→ **Activity**: Transcribe the data exactly, omitting whatever pictures it holds.

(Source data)
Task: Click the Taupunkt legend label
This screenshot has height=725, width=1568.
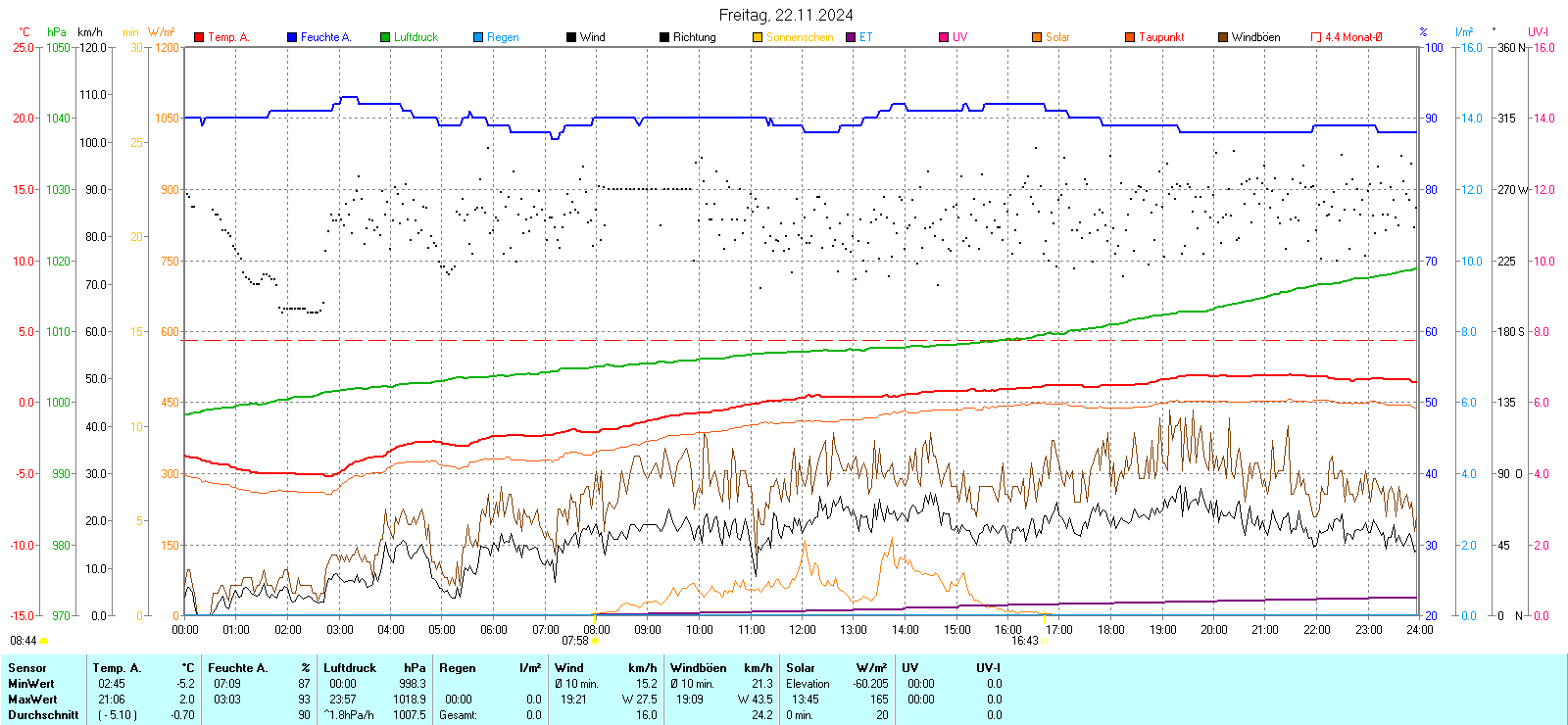Action: coord(1161,37)
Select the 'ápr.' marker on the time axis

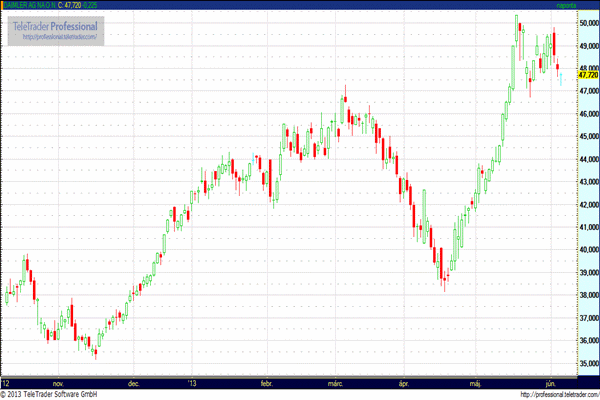pos(404,382)
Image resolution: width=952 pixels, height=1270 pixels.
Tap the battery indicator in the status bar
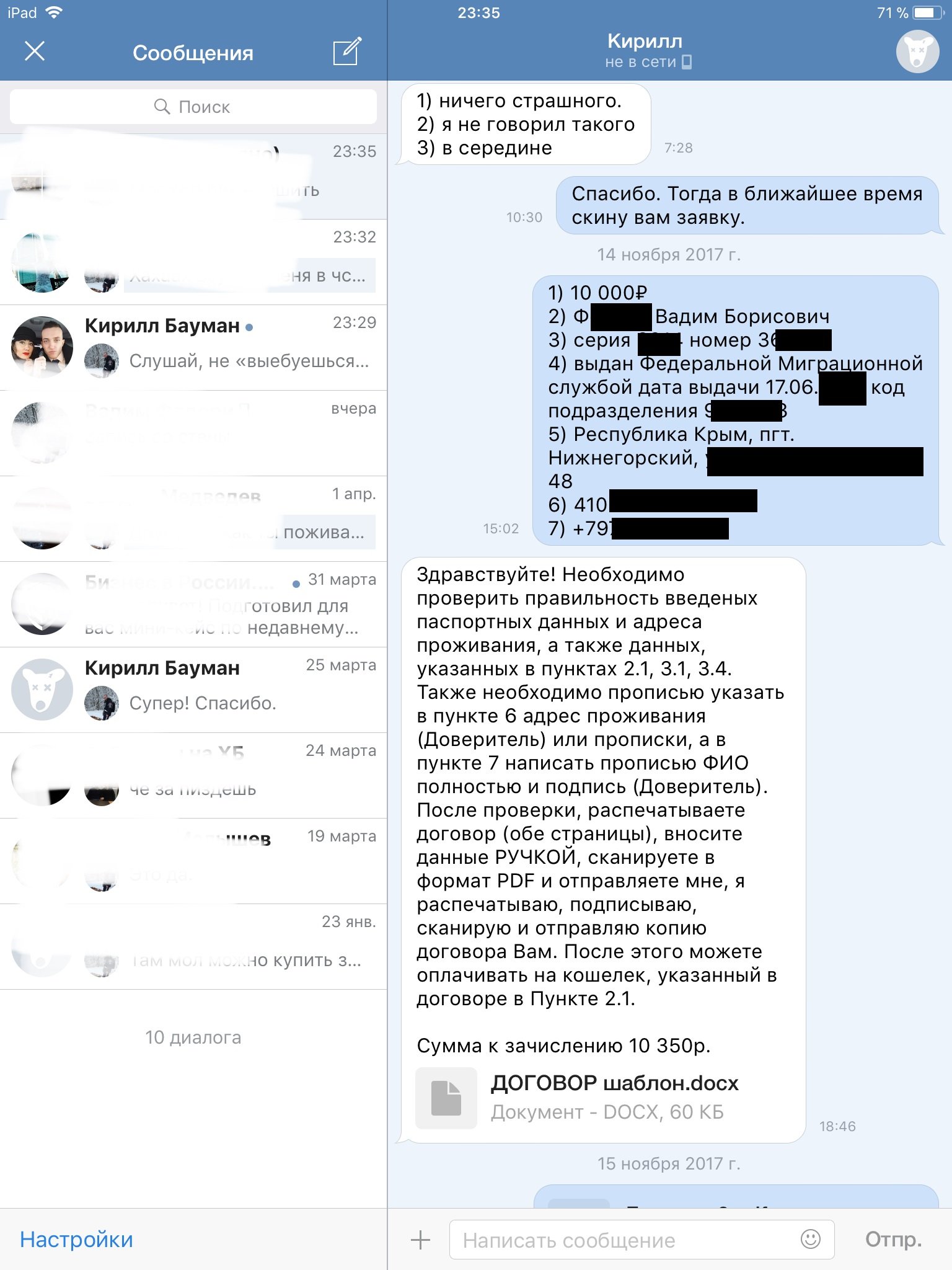tap(929, 13)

→ **Output for this exercise**:
Task: Click the Taupunkt legend label
This screenshot has height=725, width=1568.
Action: coord(1161,37)
Select the 'ápr.' marker on the time axis

pos(404,382)
Image resolution: width=952 pixels, height=1270 pixels.
Tap the battery indicator in the status bar
tap(929, 13)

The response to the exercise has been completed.